• **INFORMATION GIVEN**
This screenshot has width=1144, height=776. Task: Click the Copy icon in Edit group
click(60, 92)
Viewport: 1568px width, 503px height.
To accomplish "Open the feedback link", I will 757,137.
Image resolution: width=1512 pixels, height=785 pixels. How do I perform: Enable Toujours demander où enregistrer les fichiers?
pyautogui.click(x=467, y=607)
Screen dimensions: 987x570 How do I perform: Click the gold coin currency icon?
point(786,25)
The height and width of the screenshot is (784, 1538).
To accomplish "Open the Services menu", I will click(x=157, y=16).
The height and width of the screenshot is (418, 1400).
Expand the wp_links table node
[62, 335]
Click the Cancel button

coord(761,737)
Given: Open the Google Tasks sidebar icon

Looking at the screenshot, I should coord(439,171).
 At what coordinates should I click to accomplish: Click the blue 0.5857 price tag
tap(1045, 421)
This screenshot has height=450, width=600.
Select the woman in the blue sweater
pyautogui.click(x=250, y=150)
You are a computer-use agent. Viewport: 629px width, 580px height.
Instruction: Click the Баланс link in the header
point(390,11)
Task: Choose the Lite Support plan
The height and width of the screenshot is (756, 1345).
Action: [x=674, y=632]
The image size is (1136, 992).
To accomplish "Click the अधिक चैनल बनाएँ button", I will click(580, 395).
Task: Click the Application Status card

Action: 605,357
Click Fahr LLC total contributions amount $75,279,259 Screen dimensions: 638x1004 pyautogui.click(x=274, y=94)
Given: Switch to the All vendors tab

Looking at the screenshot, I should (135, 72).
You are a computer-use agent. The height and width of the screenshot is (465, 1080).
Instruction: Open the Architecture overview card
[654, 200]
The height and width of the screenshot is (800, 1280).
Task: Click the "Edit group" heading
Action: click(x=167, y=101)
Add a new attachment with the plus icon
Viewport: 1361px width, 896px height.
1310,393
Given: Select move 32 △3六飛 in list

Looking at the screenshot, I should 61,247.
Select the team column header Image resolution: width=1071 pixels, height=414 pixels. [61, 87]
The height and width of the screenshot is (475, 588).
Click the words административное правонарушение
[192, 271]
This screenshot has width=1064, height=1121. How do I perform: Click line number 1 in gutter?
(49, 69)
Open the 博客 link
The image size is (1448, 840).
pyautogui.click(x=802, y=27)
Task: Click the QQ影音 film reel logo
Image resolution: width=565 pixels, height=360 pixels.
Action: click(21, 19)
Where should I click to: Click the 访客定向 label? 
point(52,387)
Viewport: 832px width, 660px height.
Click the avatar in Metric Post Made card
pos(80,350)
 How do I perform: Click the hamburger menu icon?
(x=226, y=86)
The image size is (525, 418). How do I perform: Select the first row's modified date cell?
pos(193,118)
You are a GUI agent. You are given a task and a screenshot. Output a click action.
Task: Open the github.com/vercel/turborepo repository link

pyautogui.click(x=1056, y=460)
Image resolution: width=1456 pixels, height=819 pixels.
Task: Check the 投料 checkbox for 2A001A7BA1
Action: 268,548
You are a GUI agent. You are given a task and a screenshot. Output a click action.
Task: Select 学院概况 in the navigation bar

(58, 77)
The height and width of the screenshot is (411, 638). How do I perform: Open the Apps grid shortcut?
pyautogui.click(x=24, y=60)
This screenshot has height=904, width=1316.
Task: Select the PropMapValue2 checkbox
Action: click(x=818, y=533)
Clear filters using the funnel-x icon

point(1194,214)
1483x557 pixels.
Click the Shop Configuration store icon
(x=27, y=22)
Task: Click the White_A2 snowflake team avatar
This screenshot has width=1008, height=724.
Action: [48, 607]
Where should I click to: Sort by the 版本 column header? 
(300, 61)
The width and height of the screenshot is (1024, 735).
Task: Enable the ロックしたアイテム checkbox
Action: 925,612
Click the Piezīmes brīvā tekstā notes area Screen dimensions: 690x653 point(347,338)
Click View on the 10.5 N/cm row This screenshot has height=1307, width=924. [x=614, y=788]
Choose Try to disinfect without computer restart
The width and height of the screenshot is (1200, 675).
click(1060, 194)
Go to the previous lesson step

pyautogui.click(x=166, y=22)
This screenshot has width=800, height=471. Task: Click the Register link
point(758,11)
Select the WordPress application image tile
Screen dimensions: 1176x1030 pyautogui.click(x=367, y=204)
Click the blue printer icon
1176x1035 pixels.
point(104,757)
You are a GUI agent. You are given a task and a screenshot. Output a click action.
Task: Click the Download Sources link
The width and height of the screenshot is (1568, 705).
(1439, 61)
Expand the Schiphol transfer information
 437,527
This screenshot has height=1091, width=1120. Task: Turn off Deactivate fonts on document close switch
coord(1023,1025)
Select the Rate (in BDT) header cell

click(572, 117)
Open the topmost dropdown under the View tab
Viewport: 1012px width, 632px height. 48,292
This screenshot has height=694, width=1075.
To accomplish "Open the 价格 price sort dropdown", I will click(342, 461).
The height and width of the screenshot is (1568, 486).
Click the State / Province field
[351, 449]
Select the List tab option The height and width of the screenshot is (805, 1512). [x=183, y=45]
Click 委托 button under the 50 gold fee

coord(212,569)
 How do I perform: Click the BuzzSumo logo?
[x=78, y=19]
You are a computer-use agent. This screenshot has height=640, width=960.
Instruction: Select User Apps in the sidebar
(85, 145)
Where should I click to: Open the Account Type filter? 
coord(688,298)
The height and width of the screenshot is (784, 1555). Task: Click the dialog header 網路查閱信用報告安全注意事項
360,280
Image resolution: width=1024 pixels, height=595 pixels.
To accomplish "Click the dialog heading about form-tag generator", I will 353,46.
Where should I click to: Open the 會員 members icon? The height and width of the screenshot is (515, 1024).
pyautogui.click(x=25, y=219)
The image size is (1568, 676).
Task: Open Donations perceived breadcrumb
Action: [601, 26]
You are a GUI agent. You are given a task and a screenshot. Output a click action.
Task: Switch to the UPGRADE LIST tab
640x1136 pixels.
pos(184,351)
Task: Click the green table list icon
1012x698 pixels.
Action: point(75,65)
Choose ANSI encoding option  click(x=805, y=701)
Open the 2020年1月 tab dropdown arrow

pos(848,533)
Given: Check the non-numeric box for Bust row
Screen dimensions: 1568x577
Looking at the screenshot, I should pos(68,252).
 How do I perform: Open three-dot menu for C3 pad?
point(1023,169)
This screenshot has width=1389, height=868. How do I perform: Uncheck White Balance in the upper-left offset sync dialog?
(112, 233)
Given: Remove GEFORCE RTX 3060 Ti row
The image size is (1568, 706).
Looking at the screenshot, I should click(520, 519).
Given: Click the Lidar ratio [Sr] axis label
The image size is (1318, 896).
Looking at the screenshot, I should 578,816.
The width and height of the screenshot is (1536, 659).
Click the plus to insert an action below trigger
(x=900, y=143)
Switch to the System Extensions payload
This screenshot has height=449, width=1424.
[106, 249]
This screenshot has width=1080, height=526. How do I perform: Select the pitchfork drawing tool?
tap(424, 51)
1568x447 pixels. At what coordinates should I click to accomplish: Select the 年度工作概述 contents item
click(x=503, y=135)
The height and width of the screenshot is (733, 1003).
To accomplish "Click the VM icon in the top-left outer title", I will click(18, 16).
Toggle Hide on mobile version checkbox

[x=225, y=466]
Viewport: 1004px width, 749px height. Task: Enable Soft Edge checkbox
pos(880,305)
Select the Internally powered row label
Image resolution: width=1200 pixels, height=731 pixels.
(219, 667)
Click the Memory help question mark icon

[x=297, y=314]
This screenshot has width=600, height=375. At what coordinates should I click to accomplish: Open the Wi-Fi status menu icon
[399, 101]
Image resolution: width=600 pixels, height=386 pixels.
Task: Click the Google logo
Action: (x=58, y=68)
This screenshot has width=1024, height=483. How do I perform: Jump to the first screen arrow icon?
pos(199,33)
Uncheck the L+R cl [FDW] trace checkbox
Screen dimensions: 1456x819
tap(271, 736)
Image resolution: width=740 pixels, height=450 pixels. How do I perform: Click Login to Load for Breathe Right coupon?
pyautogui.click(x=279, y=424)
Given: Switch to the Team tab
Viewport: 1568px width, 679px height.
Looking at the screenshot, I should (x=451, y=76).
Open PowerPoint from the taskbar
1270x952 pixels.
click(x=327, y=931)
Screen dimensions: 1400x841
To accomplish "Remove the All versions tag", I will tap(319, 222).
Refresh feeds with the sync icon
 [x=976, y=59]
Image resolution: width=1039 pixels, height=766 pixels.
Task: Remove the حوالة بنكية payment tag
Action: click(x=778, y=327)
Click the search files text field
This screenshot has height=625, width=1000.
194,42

• **DESCRIPTION OF THE TASK**
Restate the records between the lines holding "This screenshot has height=1091, width=1120." and "Viewport: 1012px width, 632px height. 48,292", inclusive, substituting "drop-down list" for "dropdown" and leaving everything else unchanged.

• **THE OUTPUT**
This screenshot has height=1091, width=1120. Task: Turn off Deactivate fonts on document close switch
coord(1023,1025)
Select the Rate (in BDT) header cell

click(572, 117)
Open the topmost drop-down list under the View tab
Viewport: 1012px width, 632px height. 48,292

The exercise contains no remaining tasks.